======== Information provided ========

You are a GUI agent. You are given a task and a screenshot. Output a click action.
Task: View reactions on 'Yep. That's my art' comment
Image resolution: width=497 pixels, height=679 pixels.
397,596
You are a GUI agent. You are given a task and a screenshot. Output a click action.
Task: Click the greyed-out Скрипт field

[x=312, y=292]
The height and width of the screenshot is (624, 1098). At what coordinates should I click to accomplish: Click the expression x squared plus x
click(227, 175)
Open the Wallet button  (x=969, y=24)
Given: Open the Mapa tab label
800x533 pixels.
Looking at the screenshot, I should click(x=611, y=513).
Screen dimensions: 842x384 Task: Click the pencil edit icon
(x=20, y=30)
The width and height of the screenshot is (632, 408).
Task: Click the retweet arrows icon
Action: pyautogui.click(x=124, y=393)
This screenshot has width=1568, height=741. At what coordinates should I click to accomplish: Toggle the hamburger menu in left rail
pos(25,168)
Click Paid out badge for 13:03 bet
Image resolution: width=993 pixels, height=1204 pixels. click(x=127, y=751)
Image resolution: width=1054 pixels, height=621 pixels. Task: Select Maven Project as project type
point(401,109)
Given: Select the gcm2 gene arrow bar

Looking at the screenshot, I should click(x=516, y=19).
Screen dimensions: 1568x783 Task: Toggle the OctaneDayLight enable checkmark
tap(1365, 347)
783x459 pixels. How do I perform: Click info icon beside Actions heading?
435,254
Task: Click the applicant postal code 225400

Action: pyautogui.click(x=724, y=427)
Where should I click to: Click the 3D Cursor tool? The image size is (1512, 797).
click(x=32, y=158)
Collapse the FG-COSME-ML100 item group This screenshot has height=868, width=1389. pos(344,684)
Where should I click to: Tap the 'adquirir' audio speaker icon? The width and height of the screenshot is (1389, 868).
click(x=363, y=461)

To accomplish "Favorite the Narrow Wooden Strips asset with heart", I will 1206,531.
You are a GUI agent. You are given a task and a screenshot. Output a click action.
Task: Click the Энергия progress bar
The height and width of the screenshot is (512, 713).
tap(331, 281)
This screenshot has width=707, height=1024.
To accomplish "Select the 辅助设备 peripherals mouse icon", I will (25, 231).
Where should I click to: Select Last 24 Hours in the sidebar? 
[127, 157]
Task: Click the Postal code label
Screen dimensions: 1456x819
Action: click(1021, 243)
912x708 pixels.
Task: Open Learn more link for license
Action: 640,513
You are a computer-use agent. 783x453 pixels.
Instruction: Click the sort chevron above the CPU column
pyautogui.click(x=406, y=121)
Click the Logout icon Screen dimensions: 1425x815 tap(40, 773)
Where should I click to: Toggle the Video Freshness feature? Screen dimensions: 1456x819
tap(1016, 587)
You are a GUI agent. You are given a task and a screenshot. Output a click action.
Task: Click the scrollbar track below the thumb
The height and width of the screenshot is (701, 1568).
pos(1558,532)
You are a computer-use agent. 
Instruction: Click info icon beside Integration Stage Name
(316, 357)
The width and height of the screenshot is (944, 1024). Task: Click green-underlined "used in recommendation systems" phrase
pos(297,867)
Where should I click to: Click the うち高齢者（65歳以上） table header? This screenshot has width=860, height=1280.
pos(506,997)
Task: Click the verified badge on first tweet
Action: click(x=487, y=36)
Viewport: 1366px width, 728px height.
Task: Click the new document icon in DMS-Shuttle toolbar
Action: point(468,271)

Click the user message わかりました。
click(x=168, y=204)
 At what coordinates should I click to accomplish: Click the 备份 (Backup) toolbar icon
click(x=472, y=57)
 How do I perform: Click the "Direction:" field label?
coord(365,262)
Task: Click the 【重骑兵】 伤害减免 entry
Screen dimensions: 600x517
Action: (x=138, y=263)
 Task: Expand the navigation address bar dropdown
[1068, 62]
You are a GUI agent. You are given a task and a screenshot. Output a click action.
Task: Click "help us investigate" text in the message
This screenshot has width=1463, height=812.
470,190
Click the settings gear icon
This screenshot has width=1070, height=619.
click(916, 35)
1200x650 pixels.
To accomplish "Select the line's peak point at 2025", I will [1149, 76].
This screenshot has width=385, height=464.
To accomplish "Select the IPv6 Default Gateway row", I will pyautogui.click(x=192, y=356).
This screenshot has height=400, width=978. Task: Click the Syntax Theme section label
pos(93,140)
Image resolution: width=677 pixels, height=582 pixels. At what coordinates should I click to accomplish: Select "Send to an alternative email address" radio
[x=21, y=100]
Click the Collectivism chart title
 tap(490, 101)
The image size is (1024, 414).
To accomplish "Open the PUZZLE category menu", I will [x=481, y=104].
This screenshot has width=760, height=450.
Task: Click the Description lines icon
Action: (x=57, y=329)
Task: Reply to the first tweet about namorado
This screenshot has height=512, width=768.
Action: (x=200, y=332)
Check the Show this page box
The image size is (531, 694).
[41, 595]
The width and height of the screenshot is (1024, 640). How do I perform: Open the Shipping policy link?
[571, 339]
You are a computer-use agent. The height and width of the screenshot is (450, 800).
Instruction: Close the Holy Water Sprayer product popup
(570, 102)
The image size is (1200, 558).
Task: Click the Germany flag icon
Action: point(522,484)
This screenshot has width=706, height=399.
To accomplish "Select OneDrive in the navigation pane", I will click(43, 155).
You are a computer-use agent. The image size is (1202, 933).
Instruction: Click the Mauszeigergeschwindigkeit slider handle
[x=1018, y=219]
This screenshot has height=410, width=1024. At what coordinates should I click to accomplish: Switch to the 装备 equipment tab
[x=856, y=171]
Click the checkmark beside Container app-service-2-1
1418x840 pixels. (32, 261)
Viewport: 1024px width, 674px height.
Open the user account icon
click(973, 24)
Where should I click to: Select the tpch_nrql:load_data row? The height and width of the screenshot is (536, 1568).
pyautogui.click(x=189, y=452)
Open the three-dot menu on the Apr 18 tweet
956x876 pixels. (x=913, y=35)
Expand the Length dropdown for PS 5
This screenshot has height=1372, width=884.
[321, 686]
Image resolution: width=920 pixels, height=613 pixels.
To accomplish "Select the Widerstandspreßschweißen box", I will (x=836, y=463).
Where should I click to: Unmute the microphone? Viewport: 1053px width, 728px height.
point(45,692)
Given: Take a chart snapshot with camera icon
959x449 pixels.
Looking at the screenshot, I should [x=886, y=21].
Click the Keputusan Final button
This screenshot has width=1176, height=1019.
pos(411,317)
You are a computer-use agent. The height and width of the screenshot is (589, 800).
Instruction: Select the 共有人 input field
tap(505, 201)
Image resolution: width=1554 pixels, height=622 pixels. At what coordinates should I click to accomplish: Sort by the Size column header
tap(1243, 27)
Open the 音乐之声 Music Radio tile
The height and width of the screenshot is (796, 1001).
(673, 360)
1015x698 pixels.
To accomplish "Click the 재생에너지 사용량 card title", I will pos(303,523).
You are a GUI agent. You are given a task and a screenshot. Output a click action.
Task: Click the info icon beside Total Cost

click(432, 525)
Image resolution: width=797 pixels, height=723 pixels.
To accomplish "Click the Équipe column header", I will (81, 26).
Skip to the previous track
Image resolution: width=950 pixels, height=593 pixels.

========

■ What you need to do: Starting at the top of the records, copy every line exactly.

■ Task result:
You are a GUI agent. You are given a task and a screenshot. Output a click action.
Task: View reactions on 'Yep. That's my art' comment
Image resolution: width=497 pixels, height=679 pixels.
397,596
You are a GUI agent. You are given a task and a screenshot. Output a click action.
Task: Click the greyed-out Скрипт field

[x=312, y=292]
The height and width of the screenshot is (624, 1098). At what coordinates should I click to accomplish: Click the expression x squared plus x
click(227, 175)
Open the Wallet button  (x=969, y=24)
Given: Open the Mapa tab label
800x533 pixels.
Looking at the screenshot, I should click(x=611, y=513).
Screen dimensions: 842x384 Task: Click the pencil edit icon
(x=20, y=30)
The width and height of the screenshot is (632, 408).
Task: Click the retweet arrows icon
Action: pyautogui.click(x=124, y=393)
This screenshot has width=1568, height=741. At what coordinates should I click to accomplish: Toggle the hamburger menu in left rail
pos(25,168)
Click Paid out badge for 13:03 bet
Image resolution: width=993 pixels, height=1204 pixels. click(x=127, y=751)
Image resolution: width=1054 pixels, height=621 pixels. Task: Select Maven Project as project type
point(401,109)
Given: Select the gcm2 gene arrow bar

Looking at the screenshot, I should click(x=516, y=19).
Screen dimensions: 1568x783 Task: Toggle the OctaneDayLight enable checkmark
tap(1365, 347)
783x459 pixels. How do I perform: Click info icon beside Actions heading?
435,254
Task: Click the applicant postal code 225400

Action: pyautogui.click(x=724, y=427)
Where should I click to: Click the 3D Cursor tool? The image size is (1512, 797).
click(x=32, y=158)
Collapse the FG-COSME-ML100 item group This screenshot has height=868, width=1389. pos(344,684)
Where should I click to: Tap the 'adquirir' audio speaker icon? The width and height of the screenshot is (1389, 868).
click(x=363, y=461)

To accomplish "Favorite the Narrow Wooden Strips asset with heart", I will 1206,531.
You are a GUI agent. You are given a task and a screenshot. Output a click action.
Task: Click the Энергия progress bar
The height and width of the screenshot is (512, 713).
tap(331, 281)
This screenshot has width=707, height=1024.
To accomplish "Select the 辅助设备 peripherals mouse icon", I will (25, 231).
Where should I click to: Select Last 24 Hours in the sidebar? 
[127, 157]
Task: Click the Postal code label
Screen dimensions: 1456x819
Action: click(1021, 243)
912x708 pixels.
Task: Open Learn more link for license
Action: 640,513
You are a computer-use agent. 783x453 pixels.
Instruction: Click the sort chevron above the CPU column
pyautogui.click(x=406, y=121)
Click the Logout icon Screen dimensions: 1425x815 tap(40, 773)
Where should I click to: Toggle the Video Freshness feature? Screen dimensions: 1456x819
tap(1016, 587)
You are a GUI agent. You are given a task and a screenshot. Output a click action.
Task: Click the scrollbar track below the thumb
The height and width of the screenshot is (701, 1568).
pos(1558,532)
You are a computer-use agent. 
Instruction: Click info icon beside Integration Stage Name
(316, 357)
The width and height of the screenshot is (944, 1024). Task: Click green-underlined "used in recommendation systems" phrase
pos(297,867)
Where should I click to: Click the うち高齢者（65歳以上） table header? This screenshot has width=860, height=1280.
pos(506,997)
Task: Click the verified badge on first tweet
Action: click(x=487, y=36)
Viewport: 1366px width, 728px height.
Task: Click the new document icon in DMS-Shuttle toolbar
Action: point(468,271)

Click the user message わかりました。
click(x=168, y=204)
 At what coordinates should I click to accomplish: Click the 备份 (Backup) toolbar icon
click(x=472, y=57)
 How do I perform: Click the "Direction:" field label?
coord(365,262)
Task: Click the 【重骑兵】 伤害减免 entry
Screen dimensions: 600x517
Action: (x=138, y=263)
 Task: Expand the navigation address bar dropdown
[1068, 62]
You are a GUI agent. You are given a task and a screenshot. Output a click action.
Task: Click "help us investigate" text in the message
This screenshot has width=1463, height=812.
470,190
Click the settings gear icon
This screenshot has width=1070, height=619.
click(916, 35)
1200x650 pixels.
To accomplish "Select the line's peak point at 2025", I will [1149, 76].
This screenshot has width=385, height=464.
To accomplish "Select the IPv6 Default Gateway row", I will pyautogui.click(x=192, y=356).
This screenshot has height=400, width=978. Task: Click the Syntax Theme section label
pos(93,140)
Image resolution: width=677 pixels, height=582 pixels. At what coordinates should I click to accomplish: Select "Send to an alternative email address" radio
[x=21, y=100]
Click the Collectivism chart title
 tap(490, 101)
The image size is (1024, 414).
To accomplish "Open the PUZZLE category menu", I will [x=481, y=104].
This screenshot has width=760, height=450.
Task: Click the Description lines icon
Action: (x=57, y=329)
Task: Reply to the first tweet about namorado
This screenshot has height=512, width=768.
Action: (x=200, y=332)
Check the Show this page box
The image size is (531, 694).
[41, 595]
The width and height of the screenshot is (1024, 640). How do I perform: Open the Shipping policy link?
[571, 339]
You are a computer-use agent. The height and width of the screenshot is (450, 800).
Instruction: Close the Holy Water Sprayer product popup
(570, 102)
The image size is (1200, 558).
Task: Click the Germany flag icon
Action: point(522,484)
This screenshot has width=706, height=399.
To accomplish "Select OneDrive in the navigation pane", I will click(43, 155).
You are a computer-use agent. The image size is (1202, 933).
Instruction: Click the Mauszeigergeschwindigkeit slider handle
[x=1018, y=219]
This screenshot has height=410, width=1024. At what coordinates should I click to accomplish: Switch to the 装备 equipment tab
[x=856, y=171]
Click the checkmark beside Container app-service-2-1
1418x840 pixels. (32, 261)
Viewport: 1024px width, 674px height.
Open the user account icon
click(973, 24)
Where should I click to: Select the tpch_nrql:load_data row? The height and width of the screenshot is (536, 1568).
pyautogui.click(x=189, y=452)
Open the three-dot menu on the Apr 18 tweet
956x876 pixels. (x=913, y=35)
Expand the Length dropdown for PS 5
This screenshot has height=1372, width=884.
[321, 686]
Image resolution: width=920 pixels, height=613 pixels.
To accomplish "Select the Widerstandspreßschweißen box", I will (x=836, y=463).
Where should I click to: Unmute the microphone? Viewport: 1053px width, 728px height.
point(45,692)
Given: Take a chart snapshot with camera icon
959x449 pixels.
Looking at the screenshot, I should [x=886, y=21].
Click the Keputusan Final button
This screenshot has width=1176, height=1019.
pos(411,317)
You are a computer-use agent. The height and width of the screenshot is (589, 800).
Instruction: Select the 共有人 input field
tap(505, 201)
Image resolution: width=1554 pixels, height=622 pixels. At what coordinates should I click to accomplish: Sort by the Size column header
tap(1243, 27)
Open the 音乐之声 Music Radio tile
The height and width of the screenshot is (796, 1001).
(673, 360)
1015x698 pixels.
To accomplish "Click the 재생에너지 사용량 card title", I will pos(303,523).
You are a GUI agent. You are given a task and a screenshot. Output a click action.
Task: Click the info icon beside Total Cost

click(432, 525)
Image resolution: width=797 pixels, height=723 pixels.
To accomplish "Click the Équipe column header", I will (81, 26).
Skip to the previous track
Image resolution: width=950 pixels, height=593 pixels.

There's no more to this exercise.